Learning from Photovoltaics

Solar panels

Sunlight hits our solar panels at a different angle in the fall and winter.

To:  Robert Dix, Brad Duggan, and Lisa Henderson  (all helped us with photovolotaic)

What we’ve learned from our PV System

 This week our photovoltaic system has given us a great learning opportunity.   We’ve now had several crystal clear days and the envision monitoring system clearly shows the electric production hour per hour.   It’s fascinating to me to learn that our peak power comes at 12:30 p.m. and when I go out and look at where the sun is this is when it is precisely pointing at the PV system.
The PV system and the monitor have encouraged me to observe how the sun moves throughout the day and over the seasons.   This education is a strong positive side benefit of PV.

Photovoltaics Power Winding Pathways

Workers begin on the roof installing the framework. They watch the weather for at least two consecutive days of low wind and no storms to complete this part of the job.

An excellent company to work with.

Just before the summer solstice Winding Pathway’s new photovoltaic system began producing electricity.

A few months ago Paulson Electric Company in Cedar Rapids, Iowa, did an analysis of our home and provided us with an airtight proposal. Thanks to tax credits from both the US and Iowa governments we could install a system that will produce about half our electricity without combustion, moving parts, or noise. We’ll receive at least a seven percent return on our invested money, better than we can do at any bank or the stock market.

Our system is net metered.  Sun hitting the solar panels produces DC electricity that inverters convert to AC. It flows through our electric meter. When we are producing more electricity than we’re using, typically on sunny summer days, our meter runs backward. When we’re using more than it’s producing – at night and during winter’s short days – the meter runs forward.  Each month we pay Alliant Energy, our utility, the net.

We love solar electricity. It takes some natural resources to construct and move the system but once in place it will last at least 25 years and continue producing electricity without burning fossil fuel or causing air pollution. And it saves us money.

Iowa is a national renewable energy leader with over 31% of  the state’s electricity being produced by wind or solar. Within four years it will be around 40%.  Our state isn’t alone. Solar and wind power are growing everywhere.  They are a way for people to enjoy the benefits of electricity without worsening climate change.

The windmill graphic on my Iowa driver’s license is a fitting symbol for the energy revolution sweeping the state.

When conventional fuel prices spiked years ago Iowa leaders became concerned that vast amounts of money were leaving the state to buy oil, natural gas and coal.

Iowa may lack petroleum but has incessant wind and plenty of sunshine.  Harnessing these limitless resources seemed prudent and governments, utilities, environmentalists, manufacturers and nonprofits converged to position Iowa into its current leadership role in renewable energy.  “We had strong public policy and leaders like then governor Tom Vilsack (now US Secretary of Agriculture) who were interested in making it happen and worked with people to get it done.  Wind manufacturing was a target for economic development.  We added renewable energy training at community colleges and passed production tax credits to encourage small scale locally-owned wind and solar projects,” said State Senator Rob Hogg.

Today 31% of Iowa’s electricity comes from the wind and sun. It will likely reach 40% by 2020 propelled in part by declining costs of renewable installations.  In 1983 it cost 55 cents to produce a kilowatt of wind electricity.  Today it’s a nickel.  Photovoltaic costs, although higher than wind, are also tumbling.

* _SOURCE MATERIAL_:
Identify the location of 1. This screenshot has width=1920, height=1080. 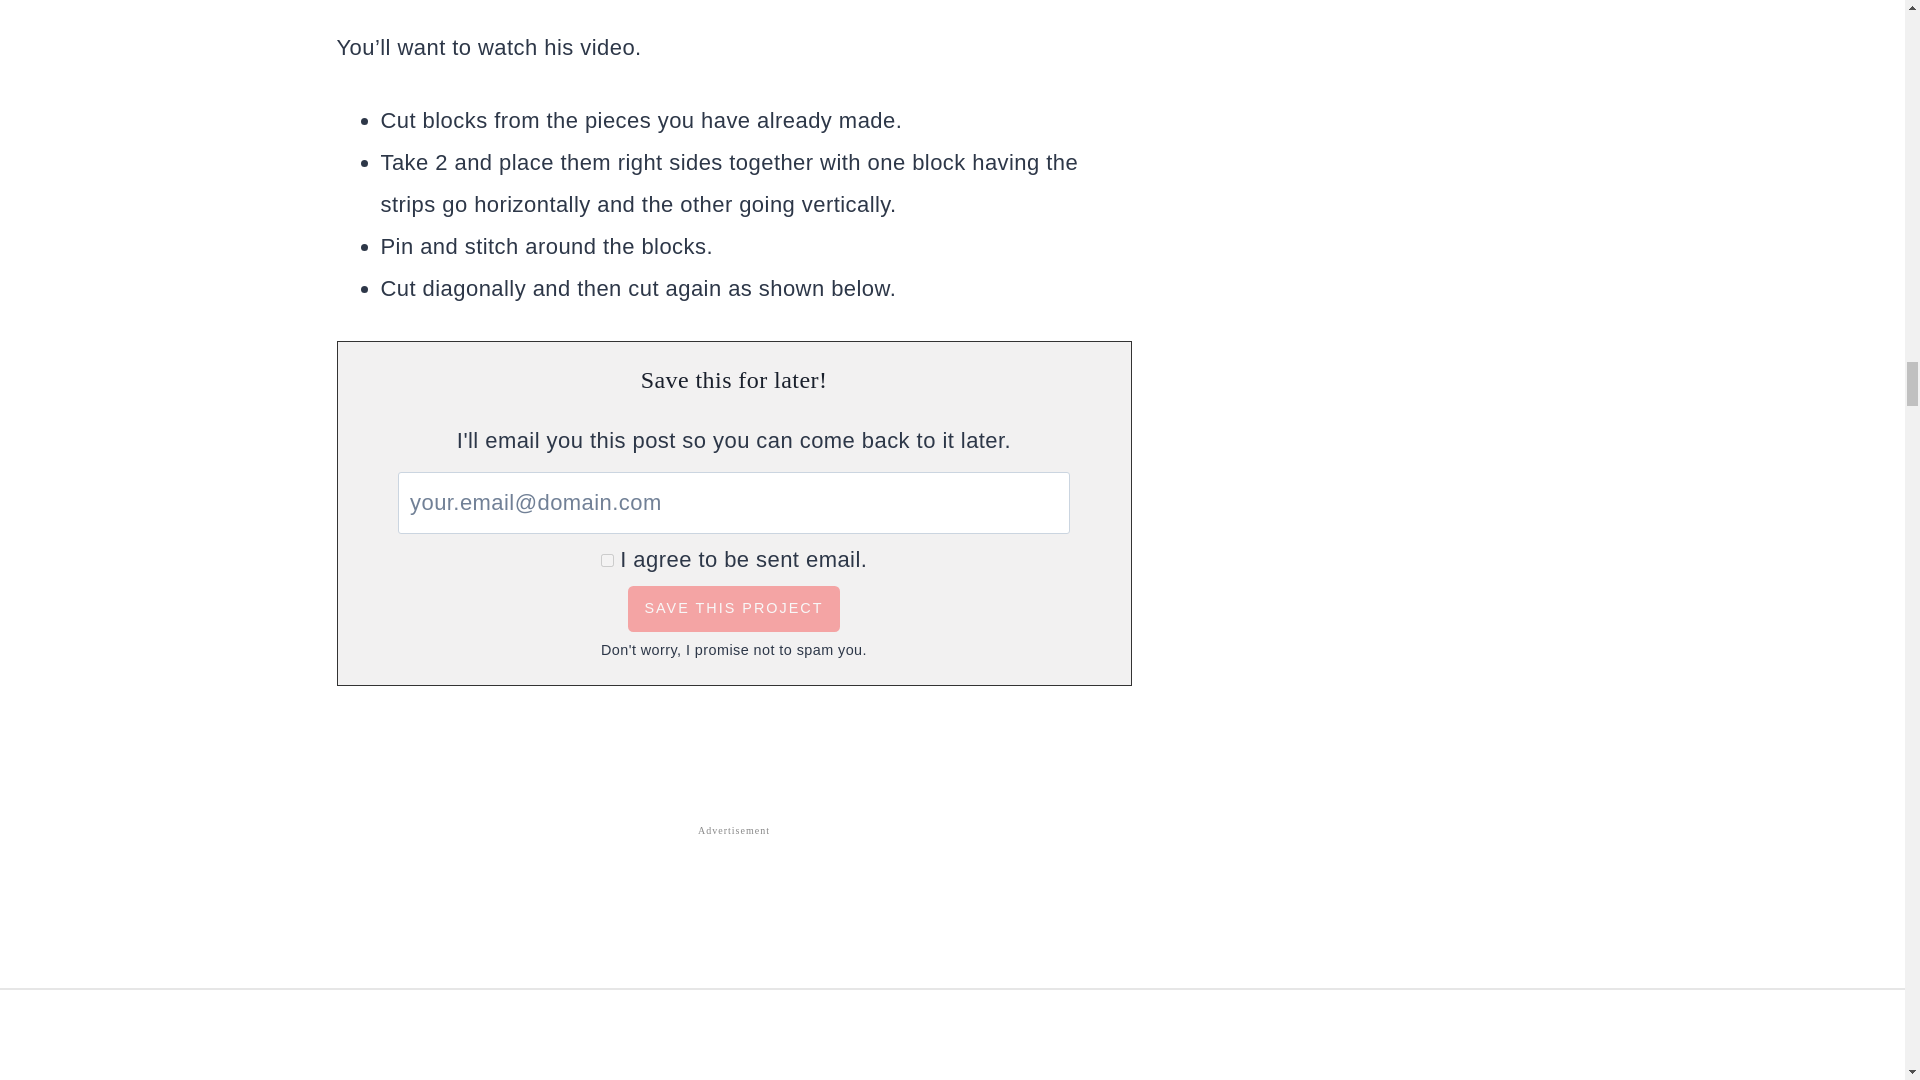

* _SHORT EXERCISE_: In the solar power text, condense the paragraph beginning "Our system is net metered" into a brief bulleted list that keeps its main facts.

* _RESPONSE TO THE EXERCISE_:
- The system is net metered.
- Sunlight on the panels produces DC electricity, which inverters convert to AC.
- The electricity flows through the electric meter.
- When production exceeds use, typically on sunny summer days, the meter runs backward.
- When use exceeds production, at night and during winter's short days, the meter runs forward.
- The net is paid monthly to Alliant Energy, the utility.